I don't know whether more people are in need of earnest prayer right now, or if God is graciously making me more attentive to the needs of others around me, but I have been so burdened to pray more. I think it is probably the later as I can be so focused on self at times that I miss opportunities to serve others around me. Regardless, I am thankful for these opportunities to bring others (and myself) before His throne knowing that He hears. Physically doing work often seems like the "more important work", but I am becoming more and more convinced (beyond head-knowledge level) that prayer is the more important work. There are certainly times to get our hands dirty... and we ought to, but if it be (and it is) true that we can do nothing apart from Him, we must be more dependent on Him. I'm ashamed of how many times I do things without even consulting Him. He ought to be at the center of everything! I will even find myself sitting and just thinking about something rather than praying through it to the Lord. So often in my times of prayer, the Lord grants wisdom and insight. He often brings passages to mind as I am praying that speak directly to the situation and it is such a joyous thing to hear from Him. It makes me wonder how I could ever not take something before Him in prayer... and yet I do!

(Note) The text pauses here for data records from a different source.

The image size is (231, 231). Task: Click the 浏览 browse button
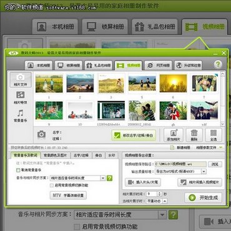[215, 164]
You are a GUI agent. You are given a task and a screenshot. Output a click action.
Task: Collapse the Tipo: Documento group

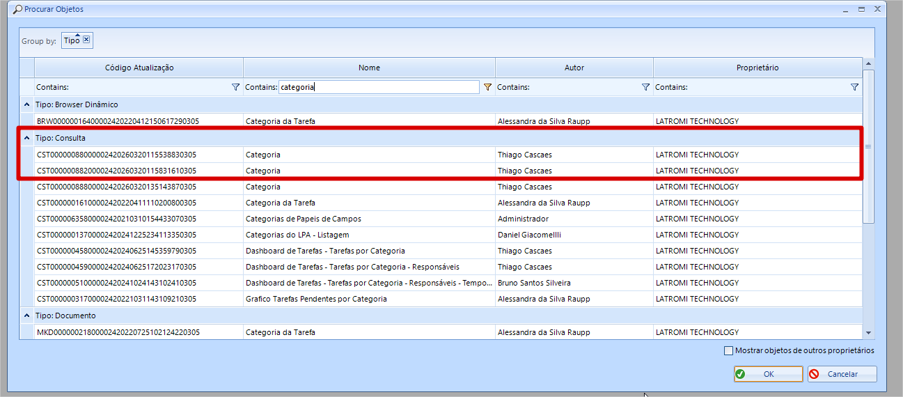26,316
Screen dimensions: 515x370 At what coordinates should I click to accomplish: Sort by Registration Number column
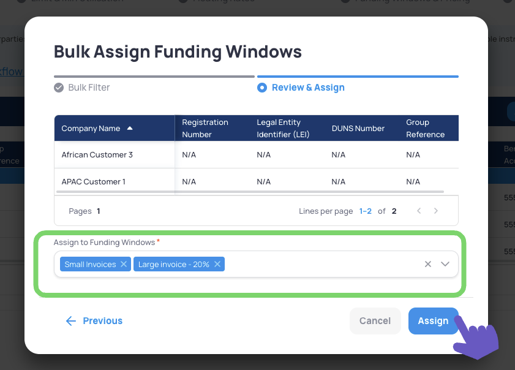coord(205,129)
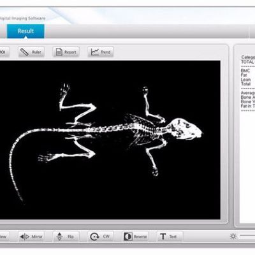The width and height of the screenshot is (255, 255).
Task: Click the brightness slider track
Action: tap(247, 236)
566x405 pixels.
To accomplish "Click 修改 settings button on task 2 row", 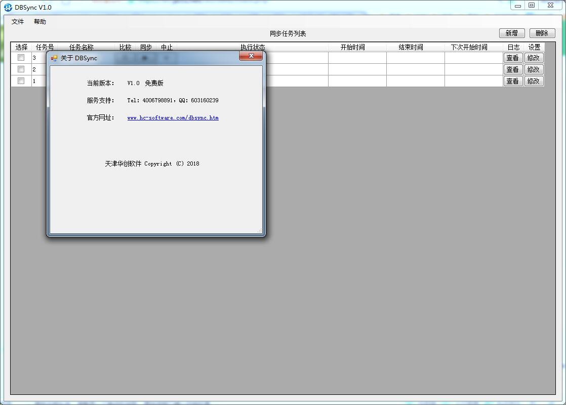I will point(534,69).
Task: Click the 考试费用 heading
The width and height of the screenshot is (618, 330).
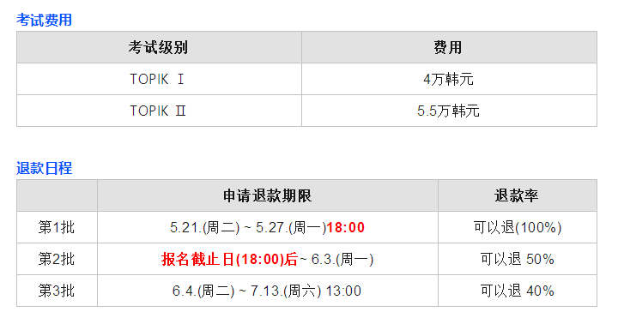Action: click(44, 20)
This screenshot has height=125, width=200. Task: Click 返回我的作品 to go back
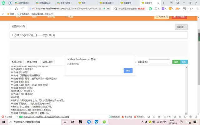[x=18, y=27]
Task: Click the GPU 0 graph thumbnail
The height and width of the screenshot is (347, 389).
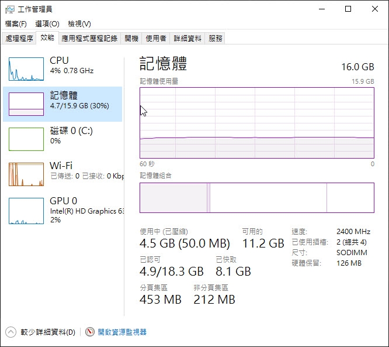Action: click(x=26, y=211)
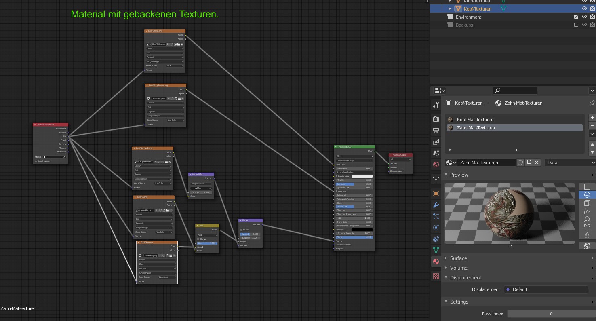
Task: Open the Modifier properties wrench tab
Action: [x=436, y=205]
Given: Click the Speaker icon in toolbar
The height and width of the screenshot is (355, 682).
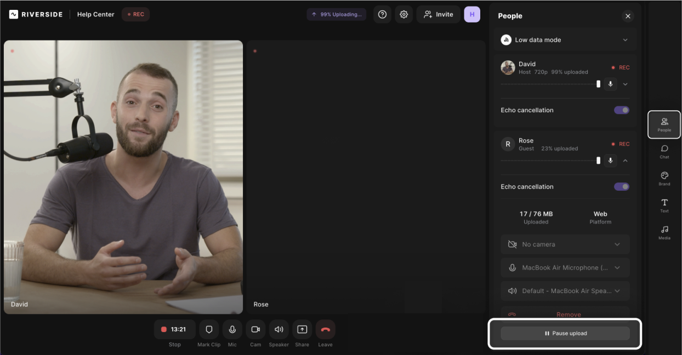Looking at the screenshot, I should [279, 330].
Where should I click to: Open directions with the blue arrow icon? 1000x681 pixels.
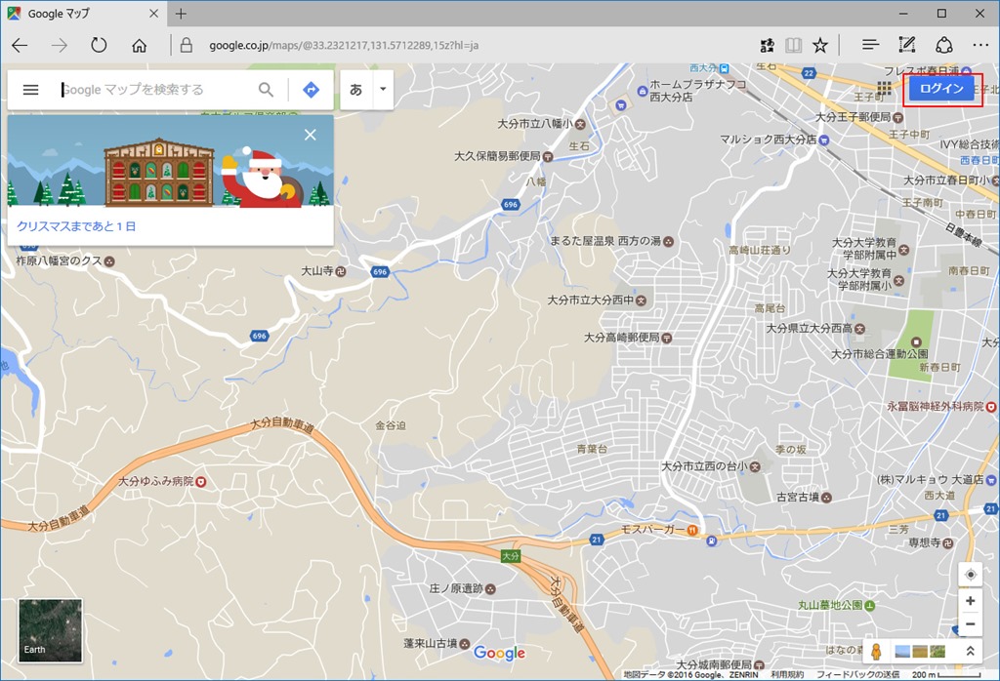(x=311, y=90)
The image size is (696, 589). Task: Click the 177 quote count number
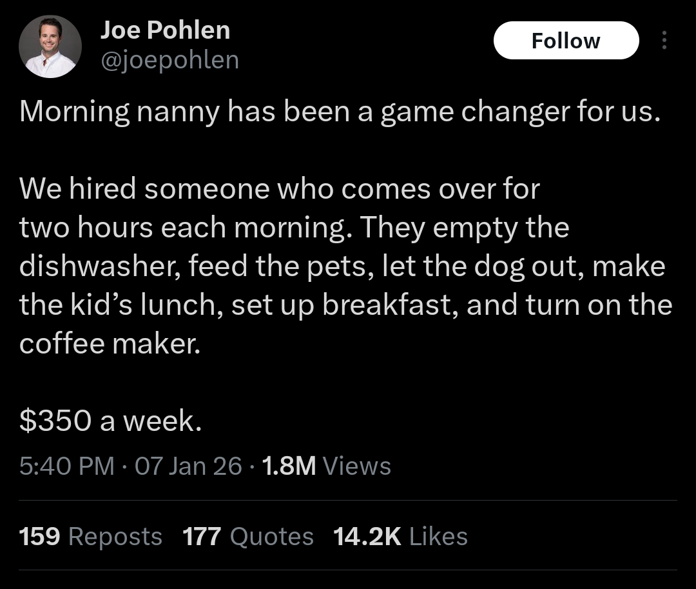(x=202, y=536)
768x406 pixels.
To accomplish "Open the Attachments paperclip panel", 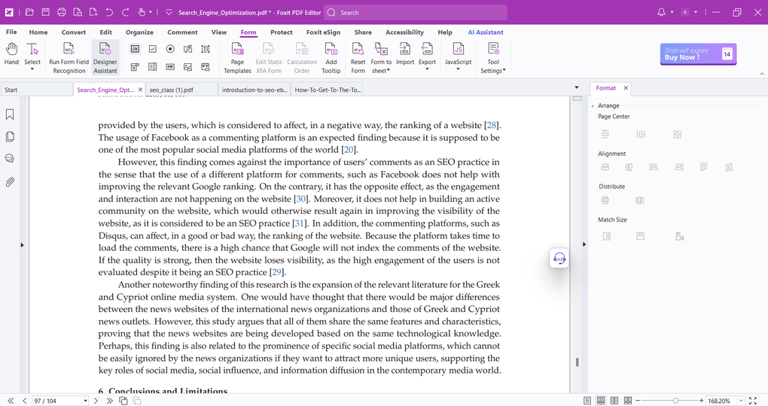I will (10, 182).
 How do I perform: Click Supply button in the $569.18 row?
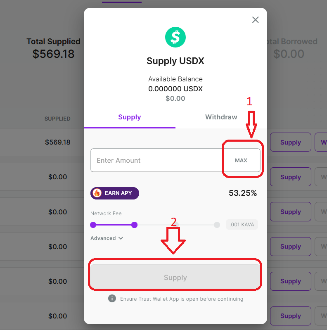(x=291, y=142)

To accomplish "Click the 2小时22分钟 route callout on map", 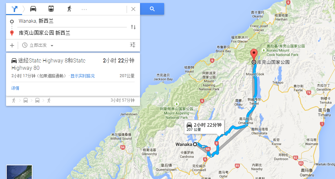I will 204,127.
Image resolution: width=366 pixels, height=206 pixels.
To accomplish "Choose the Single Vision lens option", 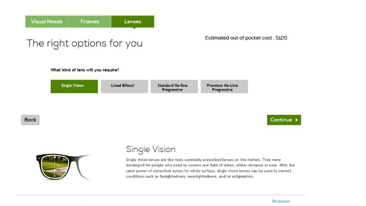I will tap(74, 86).
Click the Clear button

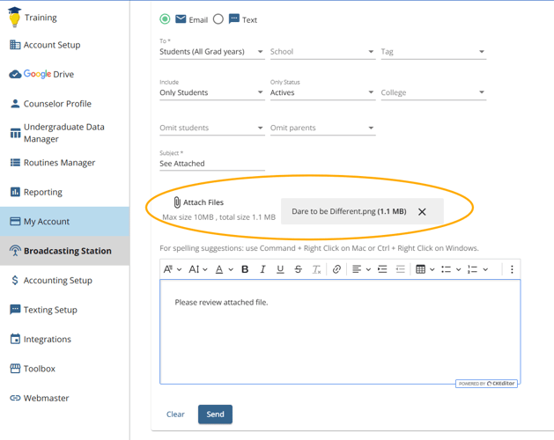coord(175,414)
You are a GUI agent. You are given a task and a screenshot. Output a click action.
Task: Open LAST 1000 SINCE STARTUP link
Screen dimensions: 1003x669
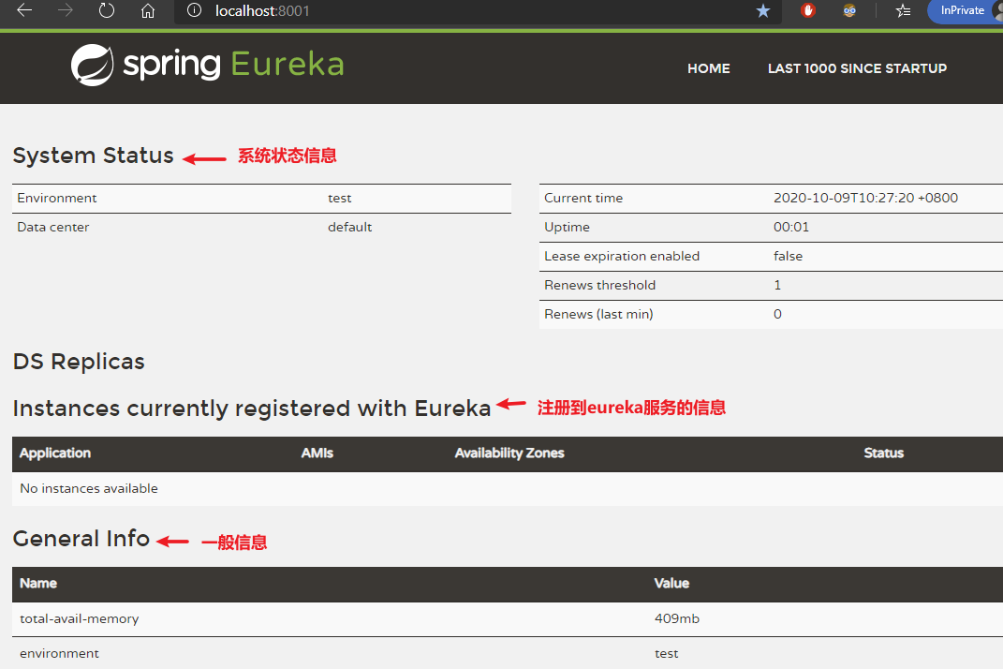(x=857, y=68)
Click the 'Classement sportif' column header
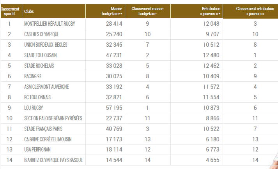 point(10,11)
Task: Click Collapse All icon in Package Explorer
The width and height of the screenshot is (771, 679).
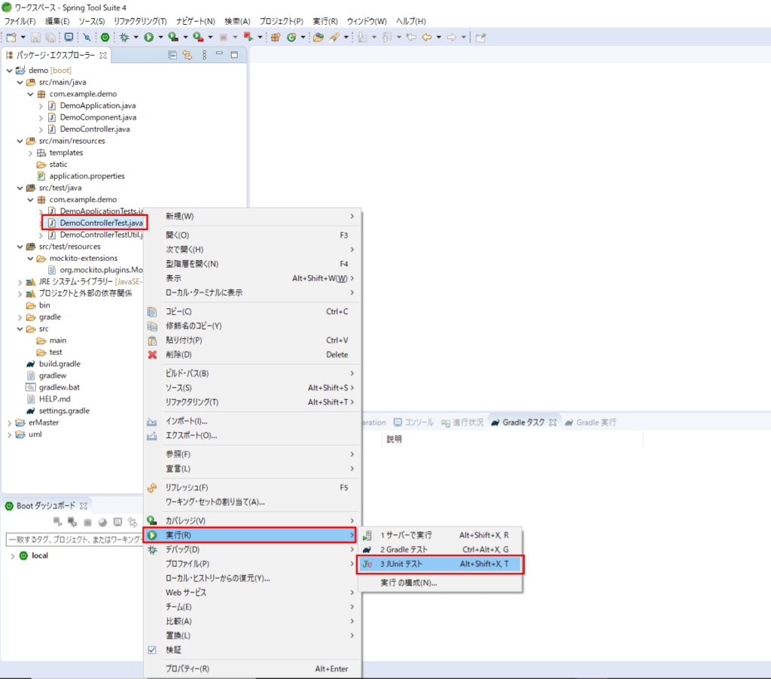Action: pyautogui.click(x=172, y=55)
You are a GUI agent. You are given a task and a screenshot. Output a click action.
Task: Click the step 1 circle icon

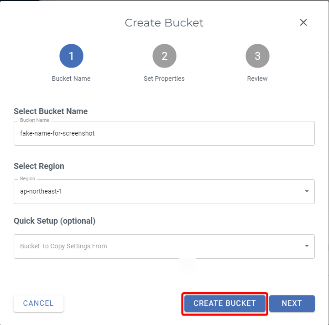[x=71, y=56]
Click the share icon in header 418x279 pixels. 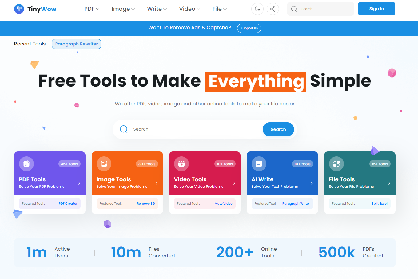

All that to say, I am burdened and encouraged to take much more before Him in prayer. Not just saying empty words to be able to say, "I prayed for you.", but to earnestly come before the Lord and pray big things. It seems like such a huge thing for God to change a heart, but it is big only from our perspective. It is not a hard thing for God to change hearts. I love that verse at the beginning of Proverbs 21:
The king's heart is like channels of water in the hand of the Lord; He turns it wherever He wishes.
I imagine running my hand under the sink and using my hand and fingers to direct the direction of the water... that is how easy it is for God to direct the heart of the most powerful person with the hardest of hearts. Why do I ask Him to change hearts with such little faith? He can do all things and no purpose of His can be thwarted! May we pray with much more urgency and much more faith because He is the one that does the work! Apart from Him, we can do nothing!